The Man Who Lived Twice is a panoramic novel about nineteenth century America. Its central character is Colonel George St Leger Grenfell, a courageous but deeply flawed Cornish mercenary who fought for the Confederacy in the Civil War. A hero to General Robert E Lee and a legend to the gullible hillbillies under his command, ‘Ole St Lege’ had charged with the Light Brigade at Balaclava, hacked his way through the Opium War and defended bullet-strewn barricades in the Indian Mutiny. Yet the charismatic figure who tells these tales of derring-do is a wanted criminal, a fraudster who bankrupted his tin smelting family and was disowned by his father. He is also a cynic with a death wish, an almost suicidal urge to risk his skin for a cause he privately believes to be doomed. As massive armies collide and one hair-raising cavalry charge follows another, this complex man comes to recognise that he can no longer run away from his past and must try to fashion a new life for himself in America.

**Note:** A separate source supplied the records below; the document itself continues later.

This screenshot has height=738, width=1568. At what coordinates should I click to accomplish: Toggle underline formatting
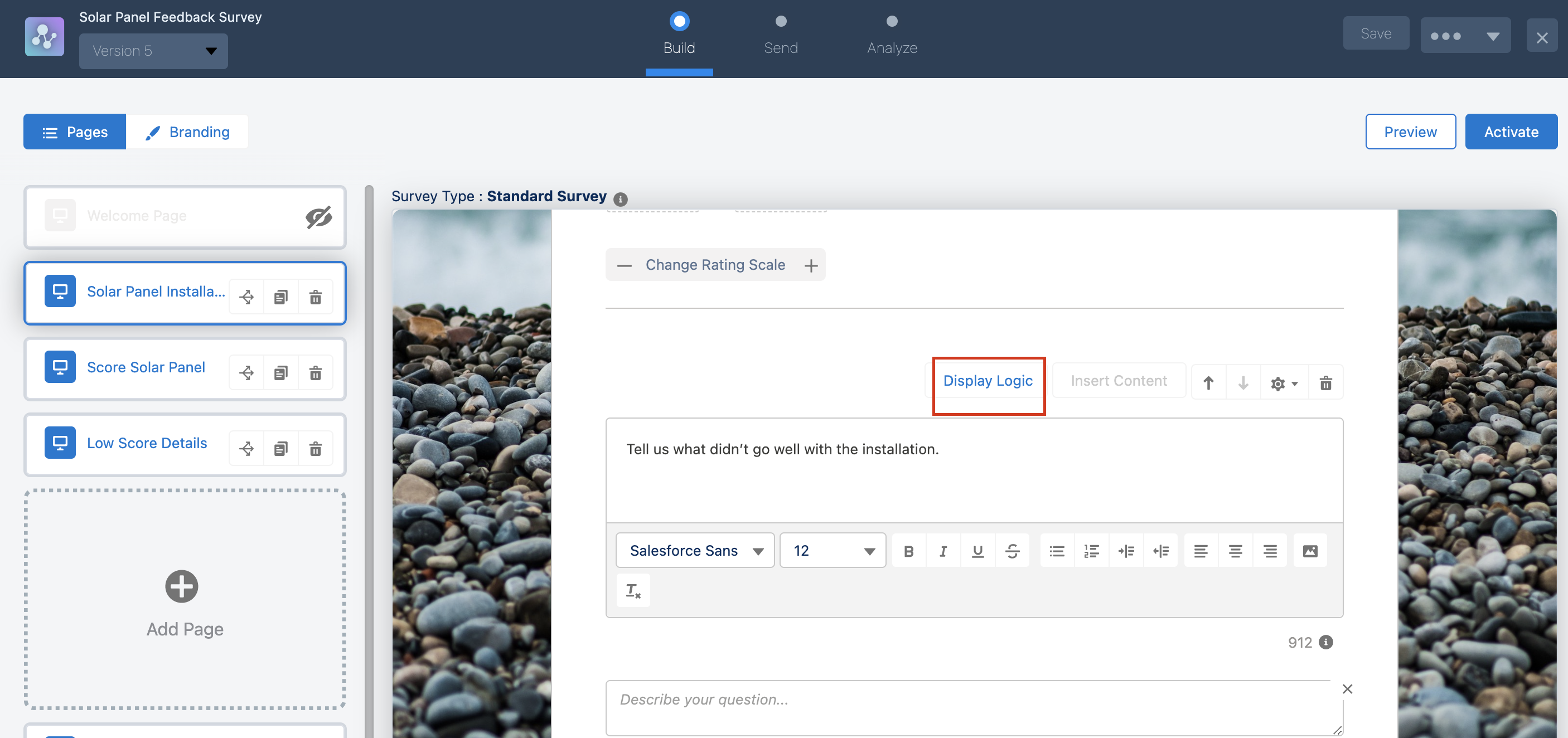(x=977, y=551)
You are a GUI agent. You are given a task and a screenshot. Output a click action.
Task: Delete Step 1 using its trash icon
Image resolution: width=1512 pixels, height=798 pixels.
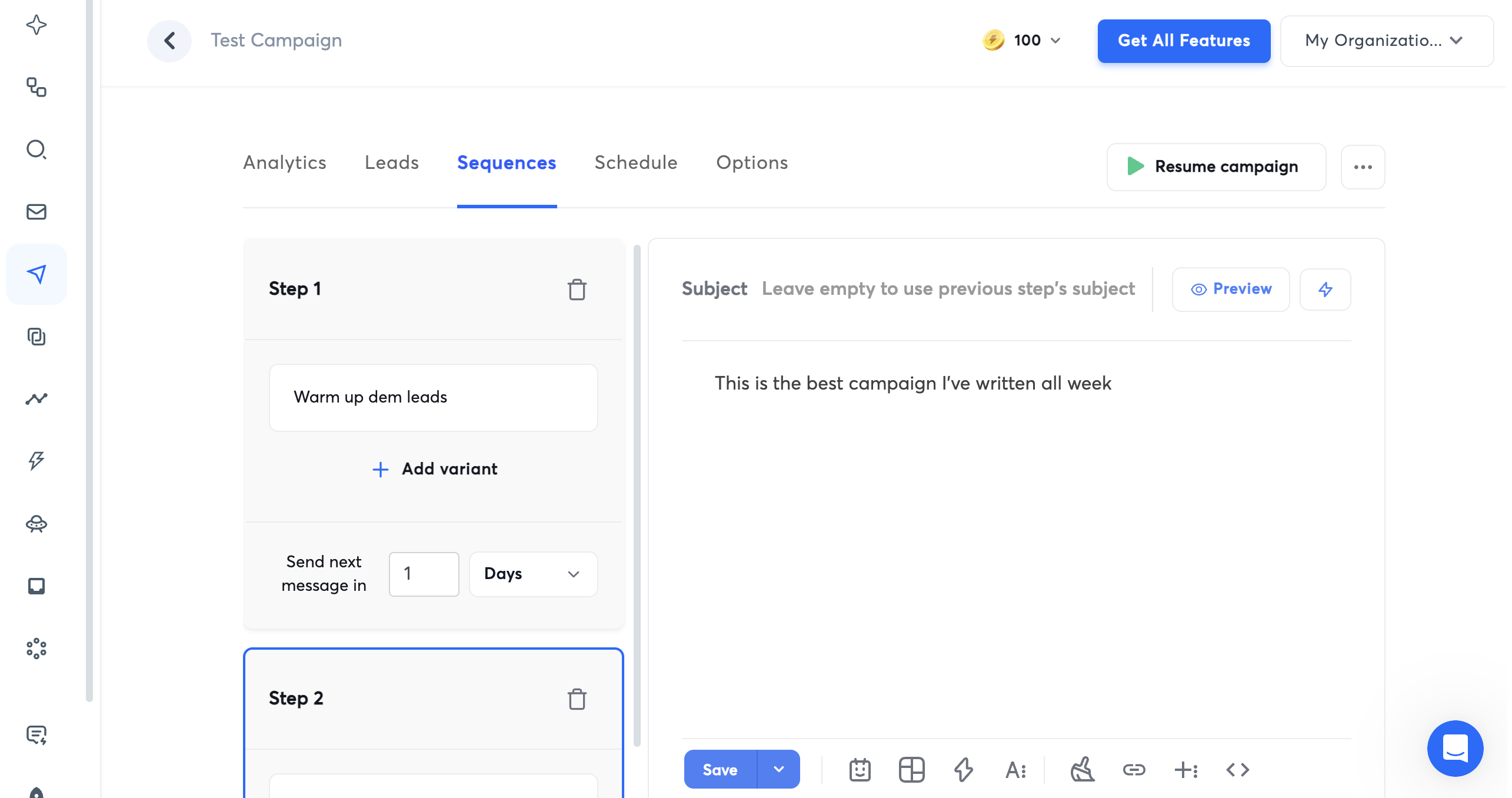coord(577,290)
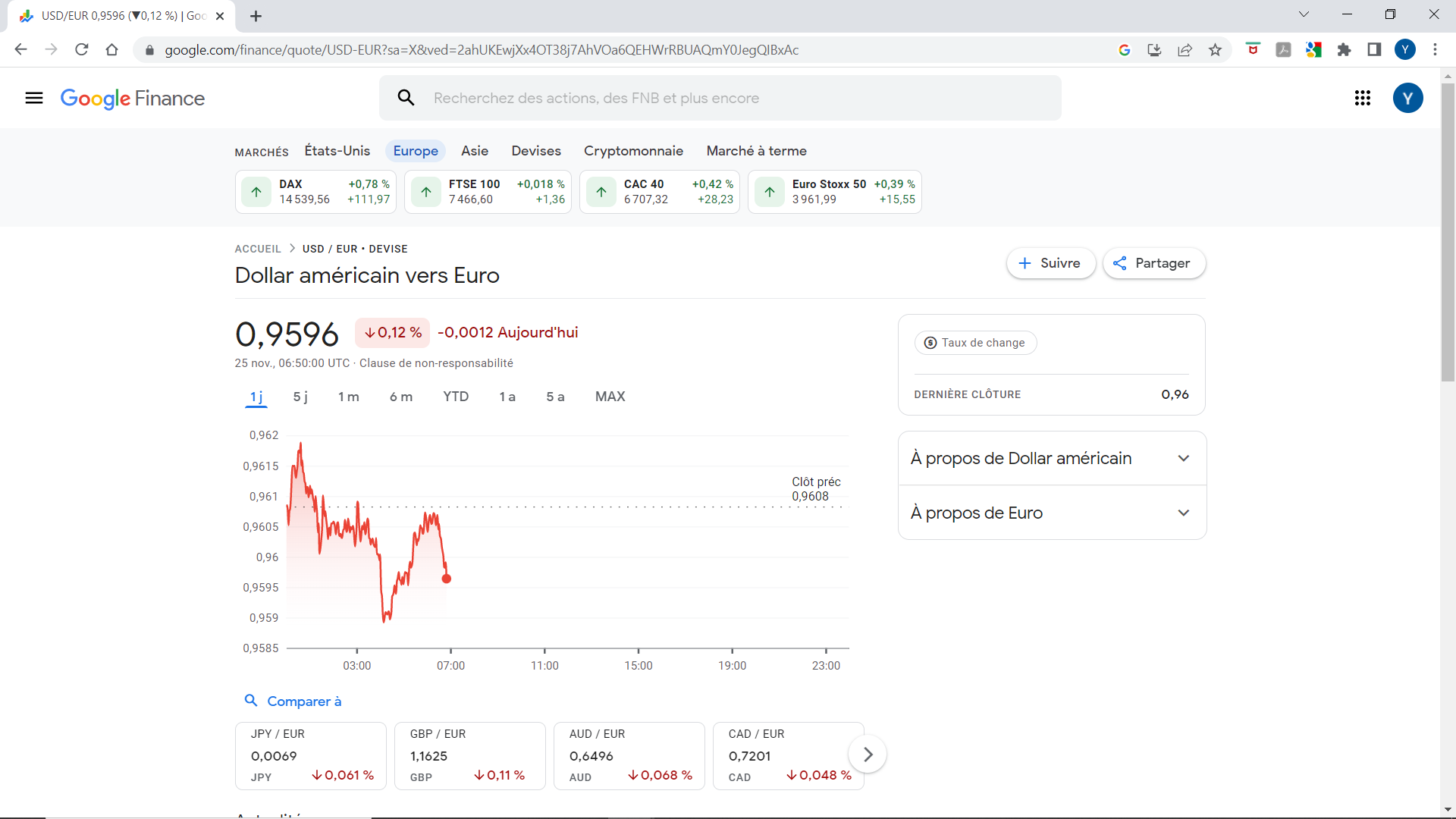Go to browser home page icon

point(112,50)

In this spiritual odyssey, Grenfell travels the length and breadth of the continent, soaring precariously above enemy lines in a balloon and riding the rails to the Wild West, meeting the men and women who made, marred and mythologized American history: the business tycoons, feminists and social reformers as well as the Lincoln conspirators, big-city bosses and murderous gunslingers. Although apparently indestructible – in one Civil War skirmish he is shot eleven times without serious injury – Grenfell doesn’t have much luck. He is sentenced to death for a crime he never committed, spends long years in prison, and loses the woman he loves. Then his fortune changes, quite literally. Digging in his prison compound, he discovers a chest containing thousands of military guineas and politically sensitive correspondence that British soldiers had looted from the White House in 1814. What Grenfell does with his new-found wealth takes up the rest of the narrative. The Man Who Lived Twice is the story of a personal search for redemption set against the emergence of the United States as a world power.
I first heard of the real-life George St Leger Grenfell when I visited Fort Jefferson in the Dry Tortugas and was shown the cell he shared with the notorious Dr Samuel Mudd, who set John Wilkes Booth’s broken leg after he’d assassinated Lincoln. Grenfell’s death sentence had been commuted to life imprisonment on what was then a shark-infested island off the coast of Florida. Here he is brutalised by sadistic army guards whom, ironically, he and Dr Mudd nurse back to health during a yellow fever epidemic. Eventually, tiring of his captivity, Grenfell escapes in a small boat but is thought to have drowned at sea. Officially declared dead in 1869, he is frequently sighted in Cuba.
I have imagined Grenfell’s second life as a sugar planter, gunfighter and coffee tycoon-cum-philanthropist who survives to see in the twentieth century. In the book’s final chapter his widow takes the stolen presidential papers back to the White House and Theodore Roosevelt is overjoyed to discover that his famous predecessors, Jefferson and Madison, shared his imperial vision for America.
This is the first instalment in a family saga that will see Grenfell’s Harvard-educated son return to his mining roots in Cornwall before getting caught up in the First World War. I am writing that sequel now.